This week’s prompt is about strangers and it got me thinking about how you can get to know someone online, when you can’t hear their intonation, nuances and subtleties and it’s easy to miss context.
I’ve been doing a lot of reading about polyamory and it is a whole new language and set of concepts: unicorns, triads, polyfidelity… Whatever a thing is, it’ll be labelled and categorised.
The key concept that repeatedly comes up is communication. That’s no surprise, any relationship needs this at its core, in a form that works for whoever is involved.
I’m not good at thinking on my feet and need time to process conversations and situations. What I am good at however, is pattern matching and making connections, treating it all as data I guess, that can be interpreted until I understand who/what I’m dealing with. This isn’t necessarily the best thing for an overthinker but does lead to interesting insights, so I’m not going to complain too loudly.
The other day I spent six glorious hours with FLG. It was the third occasion we spent time together and as before, it went by far too quickly. He knew I had the feels (he reads this blog) and we’d messsaged about it. So we spent the day together and tried to work out what to do next.
I had a choice of blog posts lined up today… one about my first kiss and a very serious conversation with FLG and the other, about TSH’s missed opportunity to fuck another woman. But neither of them seemed right.

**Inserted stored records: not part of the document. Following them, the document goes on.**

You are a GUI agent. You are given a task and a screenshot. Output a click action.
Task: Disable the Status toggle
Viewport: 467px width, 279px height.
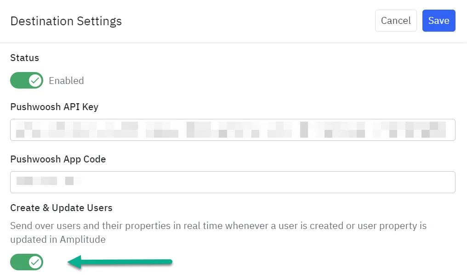(27, 81)
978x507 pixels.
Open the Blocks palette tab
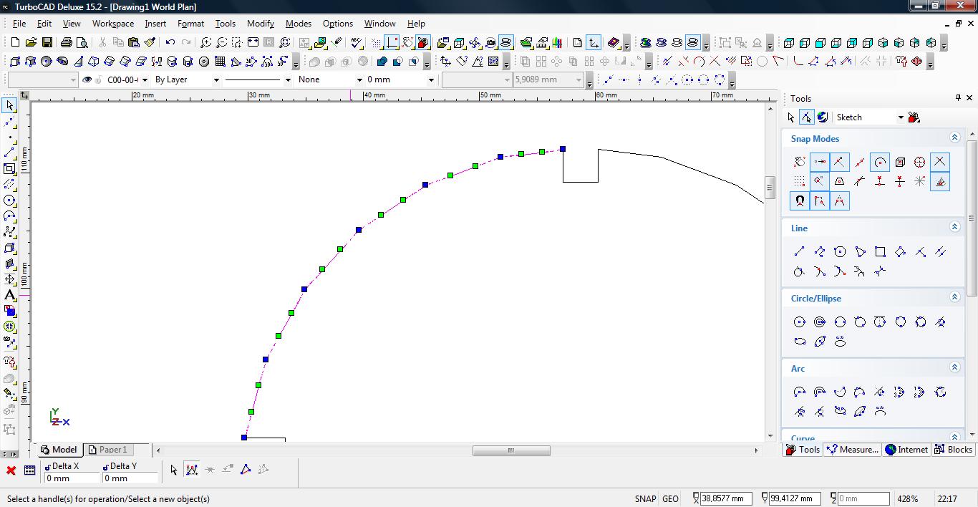953,450
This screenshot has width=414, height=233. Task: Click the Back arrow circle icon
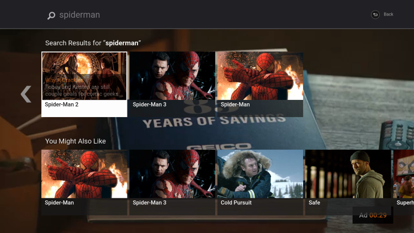375,14

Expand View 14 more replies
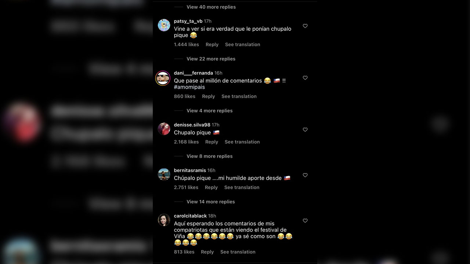[x=210, y=202]
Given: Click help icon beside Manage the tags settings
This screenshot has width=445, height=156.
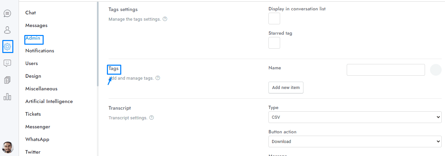Looking at the screenshot, I should coord(165,19).
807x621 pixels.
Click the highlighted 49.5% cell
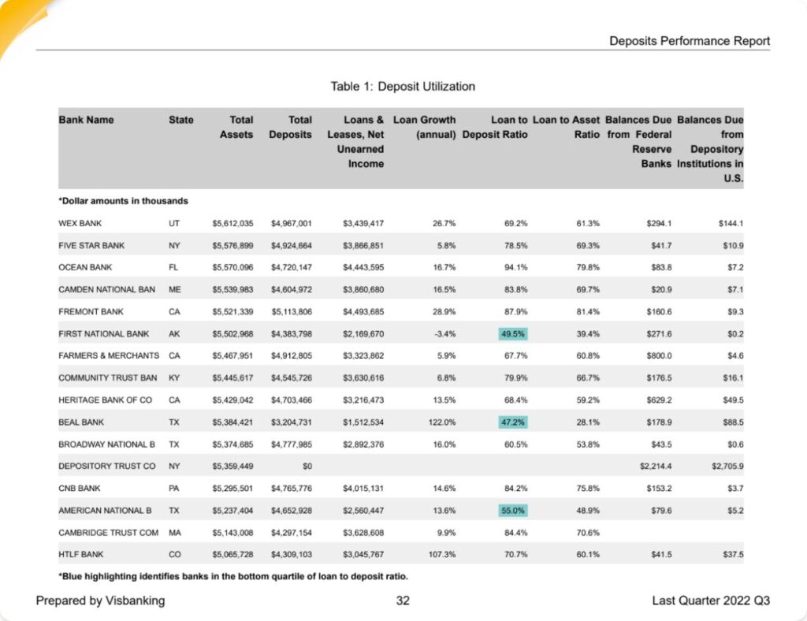[x=514, y=334]
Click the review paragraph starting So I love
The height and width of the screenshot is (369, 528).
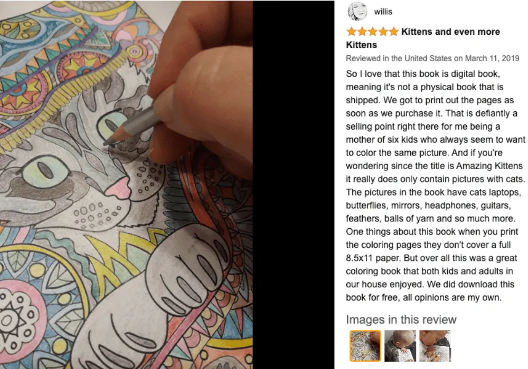tap(436, 186)
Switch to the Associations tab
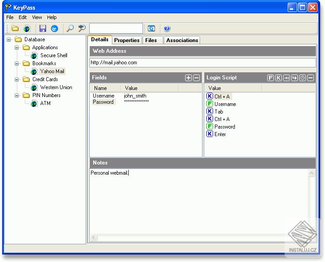This screenshot has width=325, height=262. coord(182,40)
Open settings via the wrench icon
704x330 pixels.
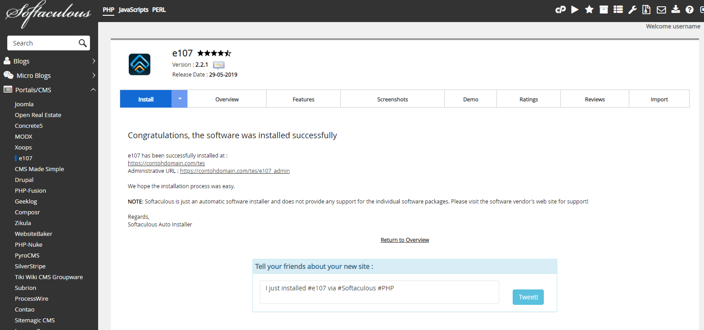click(x=632, y=9)
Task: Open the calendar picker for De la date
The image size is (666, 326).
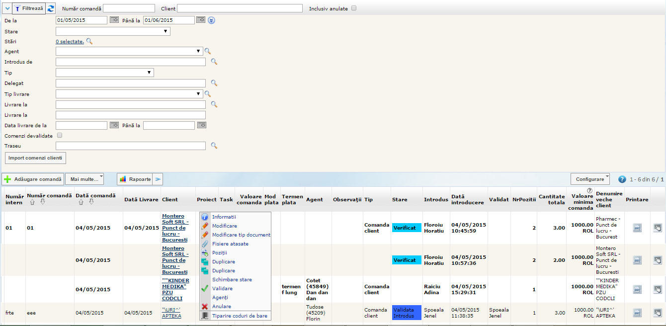Action: [x=114, y=20]
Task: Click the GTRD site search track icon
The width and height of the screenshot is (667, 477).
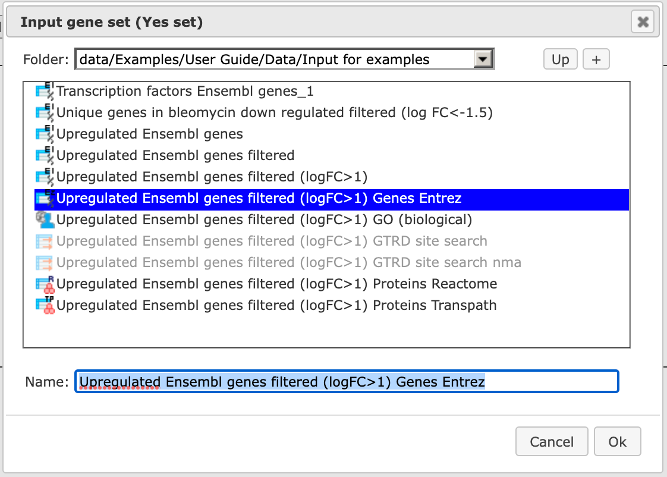Action: [44, 241]
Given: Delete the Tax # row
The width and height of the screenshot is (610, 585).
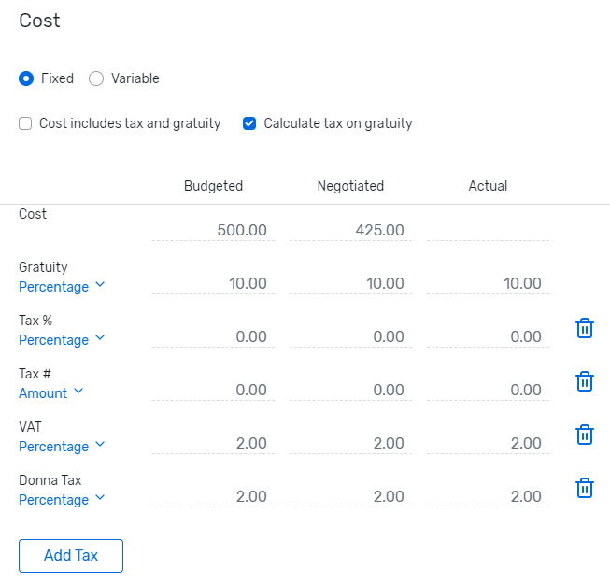Looking at the screenshot, I should (x=585, y=381).
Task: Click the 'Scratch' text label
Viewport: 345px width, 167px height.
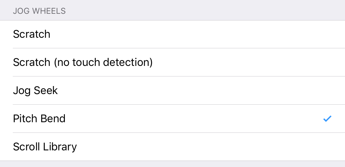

I’m currently sat outside in the sun, a gentle breeze running through my hair, barefoot because it’s warm enough. Work-wise, I’ve not done anything other than check my emails for the past couple of days (good for a workaholic to know that it doesn’t all go to shit without me on it 24/7) and my head’s all over the place. The bucolic scene in the background belies the fact that I have 48 hours left to make the decision of my life, knowing whatever I choose, it is the hardest choice I’ll ever make…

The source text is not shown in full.